Connected phones, connected cars, connected thermostats.  In the near future, many of the everyday things we use will connect to the Internet.  This will make our lives easier.  Your car will know if someone is in your blindspot; your pacemaker will send data to your doctor; and you can monitor your front door from the other side of the world. 

Recent cyberattacks have raised questions about the security of the IoT.  These attacks pose a threat to the privacy and security of public and private institutions and consumers. They may lead to calls for regulation.  But before the government steps in, it should carefully consider its approach and engage with stakeholders.  Top-down, one-size-fits-all regulations are incompatible with rapid technological innovation.  Collaboration between government and industry is key to ensuring that government promotes security while not burdening a burgeoning industry.

This week, Wiley Rein and the U.S. Chamber of Commerce released a report – The IoT Revolution and Our Digital Security – that offers recommendations for policymakers and industry experts to collaborate in reducing barriers to innovation and co-creating global frameworks to improve IoT security and resilience.  The report offers ten key principles that should guide IoT security policy:

  1. When it comes to security, attempts to regulate today will become outdated tomorrow. Flexible approaches to collaboration and cooperation to combat shared threats have significant advantages over national regulation which serves to fragment the global economy and lags behind technological innovation.

  2. Any approach to IoT security should be data-driven, based on empirical evidence of a specific harm, and be adaptable both over time and cross-border.

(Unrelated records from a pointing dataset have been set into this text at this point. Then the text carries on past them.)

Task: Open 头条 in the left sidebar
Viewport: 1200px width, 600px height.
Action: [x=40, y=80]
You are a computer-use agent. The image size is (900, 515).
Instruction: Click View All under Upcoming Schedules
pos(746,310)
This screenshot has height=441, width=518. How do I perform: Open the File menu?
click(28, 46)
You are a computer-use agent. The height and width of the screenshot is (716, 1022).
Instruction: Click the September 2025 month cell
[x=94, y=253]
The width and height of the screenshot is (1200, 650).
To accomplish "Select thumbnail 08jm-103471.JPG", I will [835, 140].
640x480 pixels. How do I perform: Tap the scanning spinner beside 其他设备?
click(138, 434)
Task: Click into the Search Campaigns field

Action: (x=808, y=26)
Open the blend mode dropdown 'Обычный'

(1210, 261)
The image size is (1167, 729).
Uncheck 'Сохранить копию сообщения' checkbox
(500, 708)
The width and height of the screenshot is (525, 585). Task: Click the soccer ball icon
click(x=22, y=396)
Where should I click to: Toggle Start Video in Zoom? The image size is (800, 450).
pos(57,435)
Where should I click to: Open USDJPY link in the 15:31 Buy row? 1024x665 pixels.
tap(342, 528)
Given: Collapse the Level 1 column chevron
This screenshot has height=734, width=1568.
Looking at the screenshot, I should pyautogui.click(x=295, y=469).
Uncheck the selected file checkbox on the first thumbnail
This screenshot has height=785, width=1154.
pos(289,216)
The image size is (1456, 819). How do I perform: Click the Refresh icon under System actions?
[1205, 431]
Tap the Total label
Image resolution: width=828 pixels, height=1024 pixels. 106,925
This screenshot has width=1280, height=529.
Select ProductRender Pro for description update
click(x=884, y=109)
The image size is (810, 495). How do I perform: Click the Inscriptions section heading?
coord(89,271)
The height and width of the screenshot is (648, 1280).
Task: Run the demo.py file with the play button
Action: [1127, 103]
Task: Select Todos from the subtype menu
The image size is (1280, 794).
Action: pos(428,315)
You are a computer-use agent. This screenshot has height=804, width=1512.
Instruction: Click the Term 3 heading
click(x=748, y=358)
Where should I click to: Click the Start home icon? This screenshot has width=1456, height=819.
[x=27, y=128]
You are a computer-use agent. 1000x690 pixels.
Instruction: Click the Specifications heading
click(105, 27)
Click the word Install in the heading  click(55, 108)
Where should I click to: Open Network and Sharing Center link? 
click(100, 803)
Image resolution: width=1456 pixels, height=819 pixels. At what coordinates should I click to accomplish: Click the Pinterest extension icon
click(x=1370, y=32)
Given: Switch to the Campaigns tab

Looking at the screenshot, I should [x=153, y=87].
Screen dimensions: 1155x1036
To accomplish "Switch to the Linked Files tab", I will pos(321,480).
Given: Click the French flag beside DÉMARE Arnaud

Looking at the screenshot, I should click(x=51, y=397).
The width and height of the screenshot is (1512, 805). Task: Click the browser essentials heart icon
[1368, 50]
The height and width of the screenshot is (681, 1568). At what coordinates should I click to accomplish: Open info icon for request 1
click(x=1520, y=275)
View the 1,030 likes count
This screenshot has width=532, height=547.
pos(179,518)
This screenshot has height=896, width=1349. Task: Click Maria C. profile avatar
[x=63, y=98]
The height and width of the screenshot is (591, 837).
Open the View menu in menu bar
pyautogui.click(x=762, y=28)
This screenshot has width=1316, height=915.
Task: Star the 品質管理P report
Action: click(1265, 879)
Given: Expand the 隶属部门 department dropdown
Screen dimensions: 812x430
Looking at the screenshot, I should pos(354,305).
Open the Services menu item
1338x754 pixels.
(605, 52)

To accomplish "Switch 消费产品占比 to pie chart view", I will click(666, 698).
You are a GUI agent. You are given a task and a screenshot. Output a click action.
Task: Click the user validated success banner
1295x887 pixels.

  3. Security demands should never be used as industrial policy to advance protectionism or favor national economic interests.

  4. National boundaries need not become arbitrary obstacles to the movement of devices or data, or to the offering of IoT-related services.

  5. The development of global standards is the best way to promote common approaches and technology solutions. Such standards should be open, transparent, and technology-neutral.

  6. Any government IoT strategy should promote technical compatibility and interoperability to the maximum extent possible.

  7. Everybody is vulnerable, so cyber threats must be met with global information sharing and collaboration to improve and safeguard the IoT ecosystem.

  8. End users need to be educated about their roles and responsibilities in this digital age.

  9. Manufacturers and vendors should be encouraged to routinely evaluate and improve endpoint security.

  10. The international community must collectively condemn criminal activities that infect and exploit the openness and connectivity of the internet and our digital future. Governments must work together to shut down illegal activities and bring bad actors to justice.

The IoT can create jobs, expand economies, and improve lives.  It also presents an incredible opportunity for the government and private sector to work together to facilitate technological innovation while improving security.  The framework offered in this report can help guide those discussions and ensure a secure IoT future.